[Start of Attachment]

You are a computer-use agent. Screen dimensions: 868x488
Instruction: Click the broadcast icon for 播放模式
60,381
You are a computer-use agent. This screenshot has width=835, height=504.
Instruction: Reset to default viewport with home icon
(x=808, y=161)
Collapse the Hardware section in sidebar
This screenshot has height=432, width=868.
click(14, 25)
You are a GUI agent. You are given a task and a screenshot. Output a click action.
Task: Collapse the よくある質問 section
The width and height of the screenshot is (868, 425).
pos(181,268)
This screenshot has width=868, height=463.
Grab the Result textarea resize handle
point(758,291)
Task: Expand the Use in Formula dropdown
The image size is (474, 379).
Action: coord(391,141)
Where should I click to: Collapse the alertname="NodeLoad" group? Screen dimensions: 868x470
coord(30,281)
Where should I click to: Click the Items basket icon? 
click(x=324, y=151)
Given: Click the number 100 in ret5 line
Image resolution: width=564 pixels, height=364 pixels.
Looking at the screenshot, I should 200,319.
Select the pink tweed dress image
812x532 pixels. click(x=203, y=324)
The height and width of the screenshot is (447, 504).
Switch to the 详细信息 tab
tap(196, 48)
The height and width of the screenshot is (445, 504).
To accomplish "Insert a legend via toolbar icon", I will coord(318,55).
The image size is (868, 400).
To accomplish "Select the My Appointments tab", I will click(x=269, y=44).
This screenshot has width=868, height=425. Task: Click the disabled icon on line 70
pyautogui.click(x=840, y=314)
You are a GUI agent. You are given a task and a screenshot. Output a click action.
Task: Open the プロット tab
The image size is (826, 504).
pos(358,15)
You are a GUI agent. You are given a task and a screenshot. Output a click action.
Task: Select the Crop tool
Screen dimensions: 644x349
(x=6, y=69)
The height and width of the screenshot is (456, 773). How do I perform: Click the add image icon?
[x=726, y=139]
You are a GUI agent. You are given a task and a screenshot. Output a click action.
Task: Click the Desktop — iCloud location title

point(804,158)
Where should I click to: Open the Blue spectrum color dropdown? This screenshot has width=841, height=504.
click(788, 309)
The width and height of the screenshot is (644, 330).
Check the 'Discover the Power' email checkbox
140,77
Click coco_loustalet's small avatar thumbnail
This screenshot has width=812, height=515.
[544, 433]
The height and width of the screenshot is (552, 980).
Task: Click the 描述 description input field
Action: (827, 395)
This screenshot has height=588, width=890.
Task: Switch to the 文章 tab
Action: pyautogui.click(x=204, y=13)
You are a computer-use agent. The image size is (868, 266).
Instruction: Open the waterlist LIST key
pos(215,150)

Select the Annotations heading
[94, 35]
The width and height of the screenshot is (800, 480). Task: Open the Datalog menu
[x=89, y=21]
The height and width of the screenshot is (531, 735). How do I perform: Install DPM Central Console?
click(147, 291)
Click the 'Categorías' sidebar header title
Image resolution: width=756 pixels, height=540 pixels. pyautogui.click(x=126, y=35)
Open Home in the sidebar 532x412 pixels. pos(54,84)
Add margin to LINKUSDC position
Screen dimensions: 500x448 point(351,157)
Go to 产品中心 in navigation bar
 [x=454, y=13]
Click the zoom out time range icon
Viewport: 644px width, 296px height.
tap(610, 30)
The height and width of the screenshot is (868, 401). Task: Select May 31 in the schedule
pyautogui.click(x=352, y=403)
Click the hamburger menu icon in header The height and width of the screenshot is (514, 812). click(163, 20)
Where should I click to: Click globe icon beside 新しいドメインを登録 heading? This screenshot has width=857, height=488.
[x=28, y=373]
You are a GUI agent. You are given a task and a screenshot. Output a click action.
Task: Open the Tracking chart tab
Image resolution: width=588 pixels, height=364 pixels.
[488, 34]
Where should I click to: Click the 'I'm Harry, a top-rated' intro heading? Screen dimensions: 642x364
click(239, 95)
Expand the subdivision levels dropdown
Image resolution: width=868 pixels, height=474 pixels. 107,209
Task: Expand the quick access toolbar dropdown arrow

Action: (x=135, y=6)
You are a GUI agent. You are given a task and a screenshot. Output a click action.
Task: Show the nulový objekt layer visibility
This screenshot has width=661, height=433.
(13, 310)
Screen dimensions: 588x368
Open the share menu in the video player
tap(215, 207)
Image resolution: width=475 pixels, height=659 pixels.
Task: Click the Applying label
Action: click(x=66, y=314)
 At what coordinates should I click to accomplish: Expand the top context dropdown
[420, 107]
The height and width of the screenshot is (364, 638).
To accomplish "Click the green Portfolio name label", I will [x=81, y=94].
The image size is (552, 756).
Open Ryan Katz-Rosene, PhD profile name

[End of Attachment]

- [What this task involves]: What you output must be the lines from the opening of the material above up to and including the line with "Task: Open the プロット tab", reproduced exactly.

- [Solution below]:
You are a computer-use agent. Screen dimensions: 868x488
Instruction: Click the broadcast icon for 播放模式
60,381
You are a computer-use agent. This screenshot has width=835, height=504.
Instruction: Reset to default viewport with home icon
(x=808, y=161)
Collapse the Hardware section in sidebar
This screenshot has height=432, width=868.
click(14, 25)
You are a GUI agent. You are given a task and a screenshot. Output a click action.
Task: Collapse the よくある質問 section
The width and height of the screenshot is (868, 425).
pos(181,268)
This screenshot has width=868, height=463.
Grab the Result textarea resize handle
point(758,291)
Task: Expand the Use in Formula dropdown
The image size is (474, 379).
Action: coord(391,141)
Where should I click to: Collapse the alertname="NodeLoad" group? Screen dimensions: 868x470
coord(30,281)
Where should I click to: Click the Items basket icon? 
click(x=324, y=151)
Given: Click the number 100 in ret5 line
Image resolution: width=564 pixels, height=364 pixels.
Looking at the screenshot, I should 200,319.
Select the pink tweed dress image
812x532 pixels. click(x=203, y=324)
The height and width of the screenshot is (447, 504).
Switch to the 详细信息 tab
tap(196, 48)
The height and width of the screenshot is (445, 504).
To accomplish "Insert a legend via toolbar icon", I will coord(318,55).
The image size is (868, 400).
To accomplish "Select the My Appointments tab", I will click(x=269, y=44).
This screenshot has width=868, height=425. Task: Click the disabled icon on line 70
pyautogui.click(x=840, y=314)
You are a GUI agent. You are given a task and a screenshot. Output a click action.
Task: Open the プロット tab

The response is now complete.